A verdade é o amor

Morremos porque nascemos. Na essência, esta afirmação traduz o percurso de uma vida, qualquer que seja o tempo que ela dure. Mas talvez a pergunta mais simples e, simultaneamente, mais desafiante seja esta: porque é que vivemos? E talvez a resposta seja tão simples: vivemos para estarmos com os outros e para que eles guardem algo de nós.

Na voz íntima de Leonard Cohen, ele passou-nos o turbilhão de emoções em que vivemos. Cantava com uma sensibilidade que arrebatava corações estilhaçados.

É disso que se trata: alguém entra em nós para deixar uma marca tão profunda que nos faz sentir o que o outro sente, que nos faz sorrir e sofrer, acreditar e renunciar.

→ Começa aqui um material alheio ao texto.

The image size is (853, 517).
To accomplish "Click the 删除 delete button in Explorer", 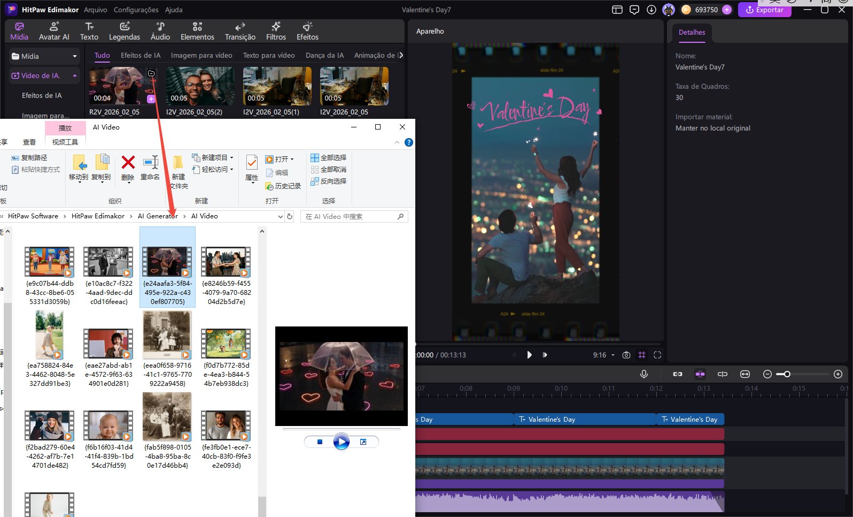I will [x=128, y=168].
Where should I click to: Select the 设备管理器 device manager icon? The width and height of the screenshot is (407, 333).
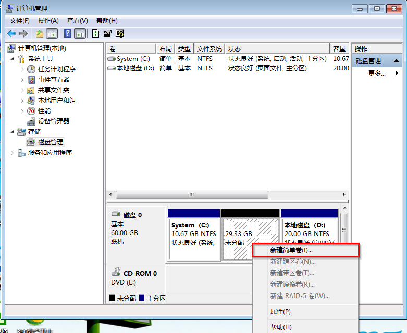[32, 121]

Cohen cantava a vida, depois de um trajecto como poeta, romancista e compositor. As palavras saíam-lhe como um sussurro como falam os amantes, sempre que estão inebriados com a magia da paixão.

Leonard Cohen iluminou o trânsito emocional dos desorientados. Por isso é que o recordamos com ternura. E o carinho com que o lembramos, faz-nos pensar que o coração guarda tudo, mesmo o que, um dia, deixámos partir.